Can you trust the polling numbers in the United States in 2020? Pollsters say yes, polling has improved since its failure in 2016 to forecast Donald Trump’s win. And yet, uncertainties remain.
Looking at the political polling data today, it would seem obvious that Democratic presidential candidate Joe Biden is winning the election.
But the memory of Donald Trump’s surprise victory in 2016 still haunts forecasters and pollsters four years later. There’s a level of caution in the wind. Few will venture a prediction.
“If we didn’t have in our memory 2016, we would be near certain that Biden could win,” said Shibley Telhami, a pollster and professor of political science at the University of Maryland.
“Any real objective analysis, including an objective comparison to 2016, would lead you to believe that Trump’s situation is pretty much hopeless,” Telhami told Al Jazeera.
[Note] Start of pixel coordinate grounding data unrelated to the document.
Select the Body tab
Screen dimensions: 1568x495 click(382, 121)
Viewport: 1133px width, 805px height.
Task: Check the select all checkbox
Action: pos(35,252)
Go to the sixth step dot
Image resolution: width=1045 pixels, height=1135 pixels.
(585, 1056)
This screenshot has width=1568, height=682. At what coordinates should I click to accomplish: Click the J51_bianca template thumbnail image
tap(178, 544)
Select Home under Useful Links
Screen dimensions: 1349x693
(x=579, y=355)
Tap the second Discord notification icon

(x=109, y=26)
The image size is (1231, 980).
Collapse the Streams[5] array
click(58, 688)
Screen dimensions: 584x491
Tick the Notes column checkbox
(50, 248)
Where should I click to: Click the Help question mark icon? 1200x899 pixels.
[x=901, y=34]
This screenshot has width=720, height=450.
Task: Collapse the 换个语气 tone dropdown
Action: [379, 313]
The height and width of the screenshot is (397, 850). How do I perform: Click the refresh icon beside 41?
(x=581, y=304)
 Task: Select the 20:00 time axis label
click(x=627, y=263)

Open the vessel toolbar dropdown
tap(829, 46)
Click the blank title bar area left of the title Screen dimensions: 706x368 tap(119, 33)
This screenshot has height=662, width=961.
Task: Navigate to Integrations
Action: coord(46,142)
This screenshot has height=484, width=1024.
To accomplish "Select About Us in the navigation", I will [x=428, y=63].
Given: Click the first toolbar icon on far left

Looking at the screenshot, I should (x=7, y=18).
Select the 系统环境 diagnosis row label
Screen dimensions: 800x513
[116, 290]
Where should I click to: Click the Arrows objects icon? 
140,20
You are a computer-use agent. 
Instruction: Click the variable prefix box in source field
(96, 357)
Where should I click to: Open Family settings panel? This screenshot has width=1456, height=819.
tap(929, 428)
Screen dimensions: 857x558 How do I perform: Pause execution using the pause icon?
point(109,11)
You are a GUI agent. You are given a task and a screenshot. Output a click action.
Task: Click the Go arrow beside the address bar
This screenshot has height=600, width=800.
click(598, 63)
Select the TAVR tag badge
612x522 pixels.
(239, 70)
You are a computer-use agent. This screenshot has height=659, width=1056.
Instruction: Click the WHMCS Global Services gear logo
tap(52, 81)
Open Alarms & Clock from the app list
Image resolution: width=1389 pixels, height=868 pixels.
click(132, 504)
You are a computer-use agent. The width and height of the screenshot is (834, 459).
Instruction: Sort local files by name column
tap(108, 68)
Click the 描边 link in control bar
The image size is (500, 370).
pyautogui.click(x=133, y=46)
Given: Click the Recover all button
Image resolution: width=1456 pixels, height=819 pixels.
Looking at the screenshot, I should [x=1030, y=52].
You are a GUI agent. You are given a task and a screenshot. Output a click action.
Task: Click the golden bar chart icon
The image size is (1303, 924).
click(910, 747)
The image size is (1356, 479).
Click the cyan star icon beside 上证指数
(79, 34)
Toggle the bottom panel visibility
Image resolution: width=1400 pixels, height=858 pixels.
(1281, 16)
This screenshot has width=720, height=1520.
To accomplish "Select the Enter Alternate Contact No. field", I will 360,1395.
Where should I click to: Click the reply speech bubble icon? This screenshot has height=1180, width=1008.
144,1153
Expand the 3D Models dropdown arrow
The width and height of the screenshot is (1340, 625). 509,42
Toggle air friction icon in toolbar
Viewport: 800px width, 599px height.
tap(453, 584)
Averages of high-quality surveys – those done by telephone, not online, and with track records of accuracy – show Biden leading in the three Midwest states of Wisconsin, Michigan and Pennsylvania that gave Donald Trump the presidency in 2016.
If everything else remained the same and Biden won those states, he would win the White House. But nothing is ever that simple in politics and Trump is competing aggressively in the Midwest and elsewhere, claiming polls show him leading.
“We’re at 52 percent, they don’t want to report it,” Trump said at a campaign rally in Pennsylvania on October 26.